Preparando el final

Patricio Navia

La Tercera, diciembre 18, 2012 (edición de regiones)

 

En un año, Chile tendrá nuevo presidente electo. Pese a sus problemas de popularidad, el Presidente Piñera puede entrar a la historia por la puerta ancha si convierte en su primera prioridad la victoria de la Alianza en 2013. Al hacerse cargo que la suma de sus aciertos y errores contribuyó a crear un país distinto, Piñera ayudará a consolidar la percepción de que hay que seguir avanzando. Al sacrificar su propio protagonismo, Piñera también arrastrará consigo a la vieja guardia concertacionista, promoviendo la percepción de que para construir futuro, Chile no debe buscar respuestas en sus éxitos y fracasos del pasado.  

 

Dado que la Alianza celebrará primarias, La Moneda tendrá poca capacidad para influir en el nombre del candidato presidencial de su coalición. Como resulta inevitable que los candidatos oficialistas critiquen al gobierno saliente si la aprobación presidencial es baja, La Moneda se encuentra en una posición especialmente incómoda.  No tiene herramientas para influir en el proceso de selección de candidato y no tiene suficiente capital político para que los precandidatos se esmeren en ser leales al gobierno.

 

Pero en vez de resistirse, el gobierno debe aprovechar la oportunidad que brinda el síndrome del pato cojo y la creciente preocupación con la carrera presidencial para marcar diferencias con la Concertación. Aunque tenga buenos recuerdos de la última administración concertacionista, la gente intuye que Chile ya no es el mismo.  Las prioridades que impulsó el gobierno actual se hicieron cargo de los cambios en la sociedad chilena que explicaron la derrota concertacionista de 2009.  Las políticas adoptadas por el gobierno también han profundizado esos cambios. La gente empoderada exige más respeto a sus derechos de consumidores y de ciudadanos.

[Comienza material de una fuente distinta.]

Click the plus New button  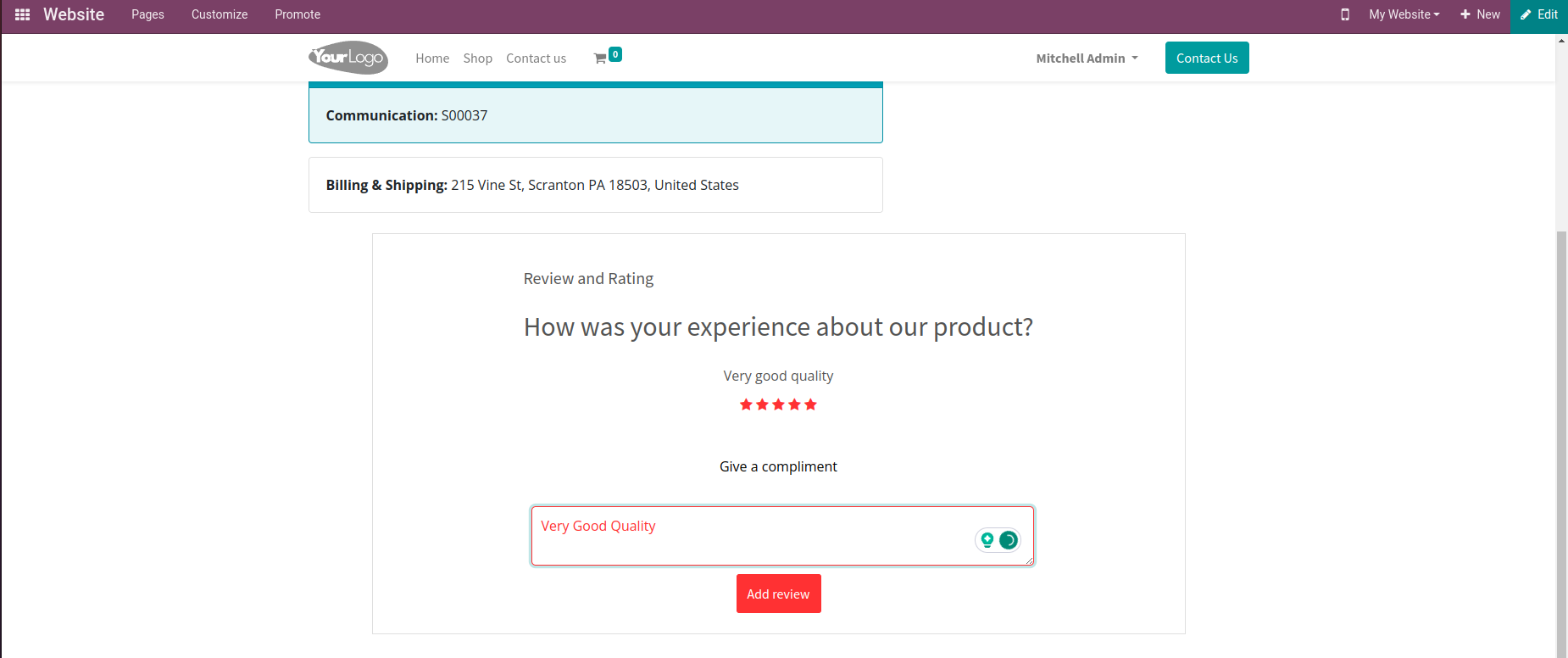1480,14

Los chilenos esperan y demandan más competencia. Contrario a los profetas del apocalipsis que anticipan el fin de la economía social de mercado, el modelo está más legitimado que nunca. De hecho, la gente marcha en las calles por mejores mercados, más competitivos y más regulados.

 

El gobierno puede ayudar a que el escenario electoral de 2013 se enfoque en el futuro. El empleo, el crecimiento y el consumo son banderas históricas de derecha. Una vez que los ciudadanos se transforman en consumidores, quieren un Estado que regule y promueva la competencia, no uno paternalista, abusivo e ineficiente. Como el país pide a gritos respuestas a los nuevos desafíos, el gobierno puede alimentar la percepción de que las viejas recetas ya no sirven. Cuando se hace adulto, la gente no se contenta con los mismos regalos de navidad que lo alegraban en la adolescencia.  La nostalgia concertacionista por un estado de bienestar que nunca existió representa una inmejorable oportunidad para asociar a la centroizquierda con el pasado ante un electorado que ansiosamente demanda respuestas de futuro.  

 

Al promover la percepción de que hay fatiga de materiales en toda la clase política que hizo la transición y dirigió al país en estos 24 años, el Presidente Piñera apurará el ocaso de su propia administración. Al igual que el tratamiento contra el cáncer mata células amigas y enemigas, la estrategia de promover miradas de futuro enviará tanto a Piñera como a la ex presidenta Bachelet—las más probable candidata de la Concertación—a los anales de la historia. Mejor aún, brindará una inmejorable oportunidad a su coalición para que abra las grandes alamedas del futuro de Chile.